(Task details) Reproduce, from the lines below, exactly the stretch that begins at the line containing "Where should I" and ends at the line containing "Click the third", both included.

(The input)
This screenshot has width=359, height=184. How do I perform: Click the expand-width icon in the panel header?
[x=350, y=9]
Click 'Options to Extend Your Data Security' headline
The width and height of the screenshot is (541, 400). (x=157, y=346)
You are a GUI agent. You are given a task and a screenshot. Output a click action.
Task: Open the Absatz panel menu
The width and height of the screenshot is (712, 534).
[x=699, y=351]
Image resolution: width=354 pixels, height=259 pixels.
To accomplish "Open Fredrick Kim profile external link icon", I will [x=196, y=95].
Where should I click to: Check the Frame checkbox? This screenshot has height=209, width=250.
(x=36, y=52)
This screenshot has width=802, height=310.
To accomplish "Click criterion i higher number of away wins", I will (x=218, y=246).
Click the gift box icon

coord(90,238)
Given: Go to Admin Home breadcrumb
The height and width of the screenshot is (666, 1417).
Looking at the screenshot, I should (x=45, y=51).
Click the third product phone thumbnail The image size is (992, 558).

* * *

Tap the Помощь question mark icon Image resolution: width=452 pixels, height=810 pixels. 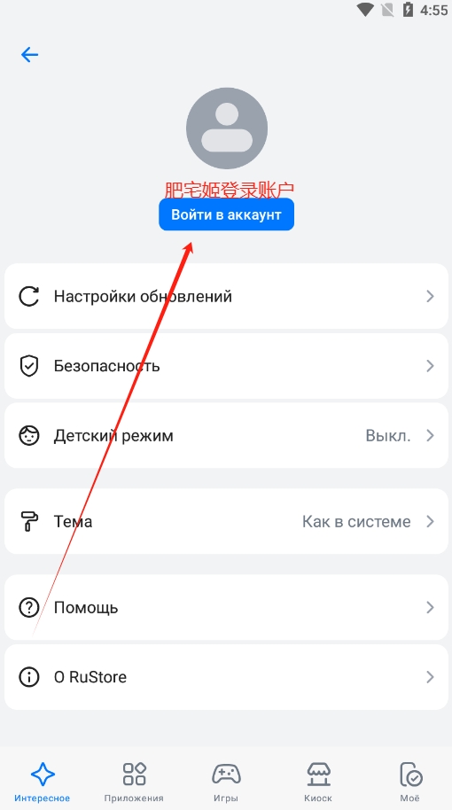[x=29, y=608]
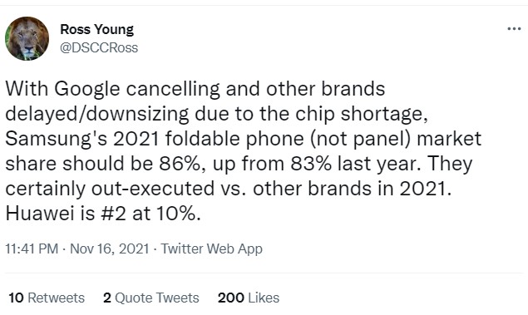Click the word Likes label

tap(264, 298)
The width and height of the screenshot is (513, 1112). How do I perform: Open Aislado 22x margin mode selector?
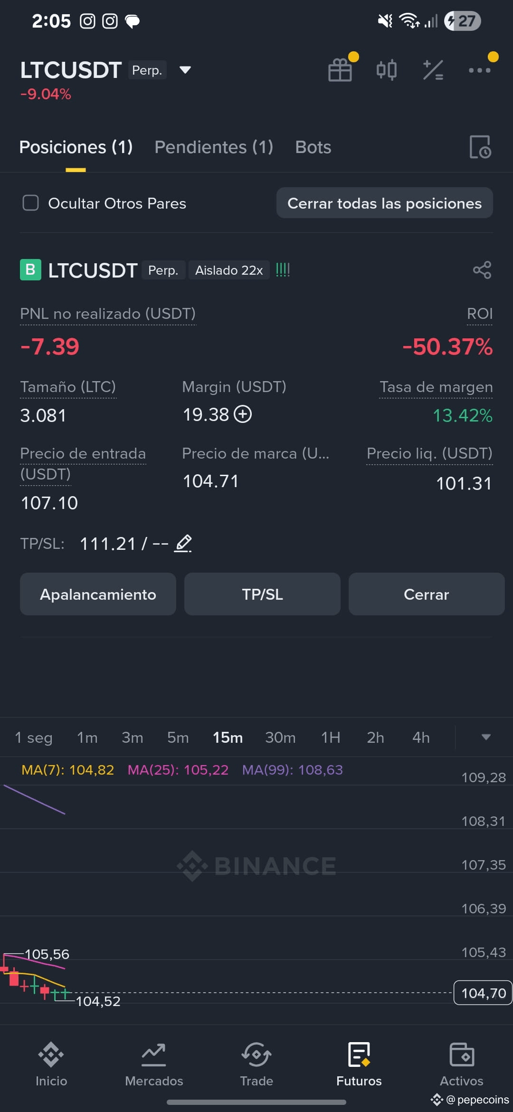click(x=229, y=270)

(Output of the task)
Where should I click to: Check the Frame checkbox? This screenshot has height=209, width=250.
(x=36, y=52)
This screenshot has width=802, height=310.
To accomplish "Click criterion i higher number of away wins", I will (x=218, y=246).
Click the gift box icon

coord(90,238)
Given: Go to Admin Home breadcrumb
The height and width of the screenshot is (666, 1417).
Looking at the screenshot, I should (x=45, y=51).
Click the third product phone thumbnail The image size is (992, 558).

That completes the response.